Search code examples
powershellfindextractgetcontent

PowerShell Extract text between two strings with -Tail and -Wait


I have a text file with a large number of log messages. I want to extract the messages between two string patterns. I want the extracted message to appear as it is in the text file.

I tried the following methods. It works, but doesn't support Get-Content's -Wait and -Tail options. Also, the extracted results are displayed in one line, but not like the text file. Inputs are welcome :-)

Sample Code

function GetTextBetweenTwoStrings($startPattern, $endPattern, $filePath){

    # Get content from the input file
    $fileContent = Get-Content $filePath

    # Regular expression (Regex) of the given start and end patterns
    $pattern = "$startPattern(.*?)$endPattern"

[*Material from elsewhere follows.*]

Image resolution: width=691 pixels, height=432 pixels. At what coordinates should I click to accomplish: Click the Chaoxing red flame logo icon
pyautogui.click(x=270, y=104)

    # Perform the Regex opperation
    $result = [regex]::Match($fileContent,$pattern).Value

    # Finally return the result to the caller
    return $result
}

# Clear the screen
Clear-Host

$input = "THE-LOG-FILE.log"
$startPattern = 'START-OF-PATTERN'
$endPattern = 'END-OF-PATTERN'

# Call the function
GetTextBetweenTwoStrings -startPattern $startPattern -endPattern $endPattern -filePath $input

Improved script based on Theo's answer. The following points need to be improved:

  1. The beginning and end of the output is somehow trimmed despite I adjusted the buffer size in the script.
  2. How to wrap each matched result into START and END string?
  3. Still I could not figure out how to use the -Wait and -Tail options

Updated Script

# Clear the screen
Clear-Host

# Adjust the buffer size of the window
$bw = 10000
$bh = 300000
if ($host.name -eq 'ConsoleHost') # or -notmatch 'ISE'
{
  [console]::bufferwidth = $bw
  [console]::bufferheight = $bh
}
else
{
    $pshost = get-host
    $pswindow = $pshost.ui.rawui
    $newsize = $pswindow.buffersize
    $newsize.height = $bh
    $newsize.width = $bw
    $pswindow.buffersize = $newsize
}


function Get-TextBetweenTwoStrings ([string]$startPattern, [string]$endPattern, [string]$filePath){
    # Get content from the input file
    $fileContent = Get-Content -Path $filePath -Raw
    # Regular expression (Regex) of the given start and end patterns
    $pattern = '(?is){0}(.*?){1}' -f [regex]::Escape($startPattern), [regex]::Escape($endPattern)
    # Perform the Regex operation and output
    [regex]::Match($fileContent,$pattern).Groups[1].Value
}

# Input file path
 $inputFile = "THE-LOG-FILE.log"

# The patterns
$startPattern = 'START-OF-PATTERN'
$endPattern = 'END-OF-PATTERN'


Get-TextBetweenTwoStrings -startPattern $startPattern -endPattern $endPattern -filePath $inputFile

Solution

    • You need to perform streaming processing of your Get-Content call, in a pipeline, such as with ForEach-Object, if you want to process lines as they're being read.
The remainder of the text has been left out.